Una donna di 53 anni, originaria di Casandrino e residente nel Piacentino, si è rivolta alla Polizia di Stato per denunciate una vicenda che l’ha segnata profondamente.
Dopo essersi sottoposta a un intervento di addominoplastica il 25 ottobre 2025 in una clinica privata di Napoli, convinta di migliorare il proprio aspetto fisico, avrebbe scoperto solo mesi più tardi di aver vissuto con un paio di forbici chirurgiche lasciate accidentalmente nell’addome durante l’operazione.
Primi sintomi e cure
Il 118 era stato contattato dalla donna dopo i forti dolori all’addome, i malesseri continui e alcuni svenimenti avuti una volta rientrata a casa dei genitori nel Napoletano, subito dopo l’intervento.
I sanitari, vista la situazione, le avevano consigliato di recarsi immediatamente in ospedale.
Prima di rivolgersi ad altre strutture sanitarie, però, la donna avrebbe deciso di contattare direttamente il chirurgo che l’aveva operata.
In seguito ad alcuni esami, alla 53enne sarebbe stata prescritta una terapia antibiotica dopo che i controlli avevano evidenziato un’infezione.
Secondo quanto riferito nella denuncia presentata alla Polizia di Stato, il medico avrebbe rassicurato la paziente, spiegando che i disturbi accusati potevano essere compatibili con il decorso post-operatorio.
Esame diagnostico e scoperta
Sarebbe emersa la presenza di un oggetto metallico nell’addome della donna dalla Tac eseguita il 7 maggio scorso in un centro diagnostico di Napoli, effettuata dopo che i dolori non si erano attenuati nonostante la terapia antibiotica.
L’oggetto sarebbe stato poi identificato come una forbice chirurgica.

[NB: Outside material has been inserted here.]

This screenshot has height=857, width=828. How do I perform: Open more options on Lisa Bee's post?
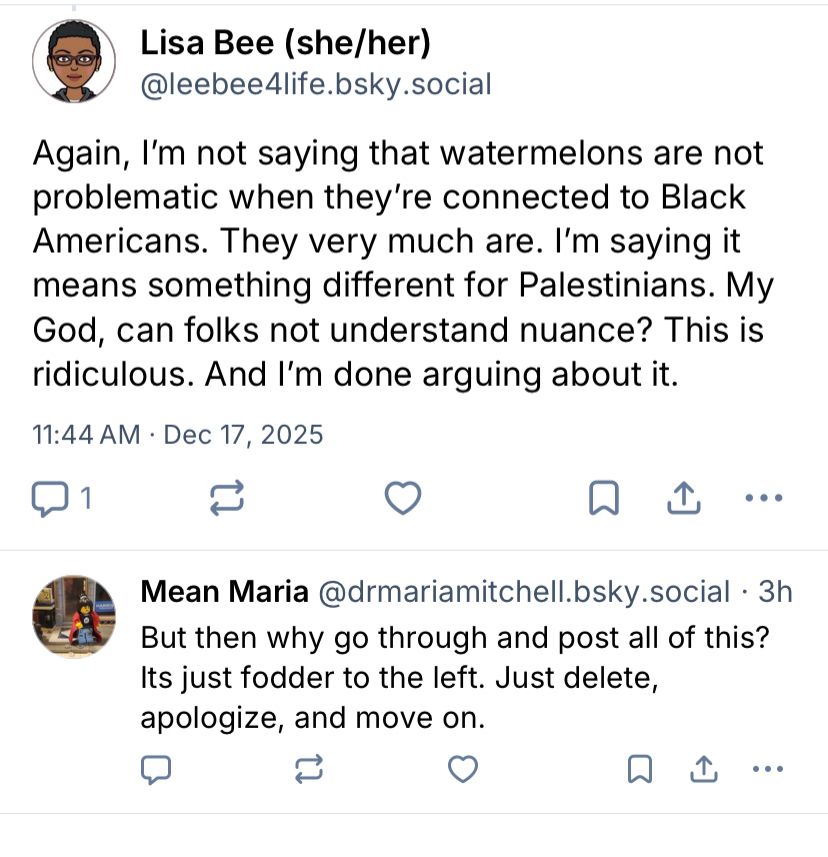[763, 498]
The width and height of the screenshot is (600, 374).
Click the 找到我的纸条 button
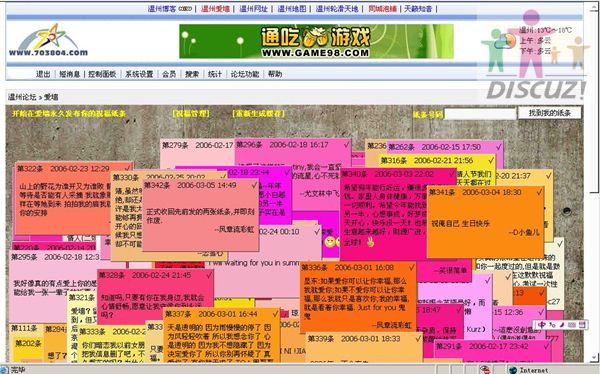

Secondo quanto riportato nella denuncia presentata alla Polizia di Stato, la specialista del centro diagnostico avrebbe contattato direttamente il chirurgo che aveva eseguito l’intervento, senza indirizzare subito la paziente al pronto soccorso.
In seguito, il medico avrebbe proposto una nuova operazione per rimuovere lo strumento dimenticato, suggerendo di effettuarla nella stessa clinica privata dove era stata eseguita la precedente addominoplastica.
Scelte della paziente e sviluppi
Per la rimozione delle forbici chirurgiche, la donna avrebbe deciso di non accettare la proposta di tornare nella clinica privata, preferendo invece affidarsi all’Ospedale Fatebenefratelli, Rifiutando in modo netto l’idea di un nuovo intervento nella struttura dove era stata operata in precedenza.
Nella denuncia presentata alla Polizia di Stato si parla anche di diversi tentativi di contatto da parte della moglie del chirurgo, che avrebbe cercato di convincerla a tornare nella clinica privata per l’operazione di estrazione.
La 53enne, assistita dall’avvocato Francesco Petruzzi, riceverà inoltre sostegno anche dalla fondazione legata alla vicenda del piccolo Domenico Caliendo, il bambino morto a Napoli dopo un trapianto di cuore non riuscito.
L’intervento chirurgico per la rimozione delle forbici avverrà nei prossimi giorni.
Aggiornamenti sulla denuncia
Nuovi elementi di denuncia riguarderebbero la condotta della dipendente del centro diagnostico che ha eseguito la Tac.
L’avvocato avrebbe infatti fatto sapere che potrebbe integrare la querela con ulteriori dettagli su questo comportamento.
Sulla vicenda potrebbero quindi aprirsi altro approfondimenti, sia da parte degli inquirenti sia in ambito sanitario.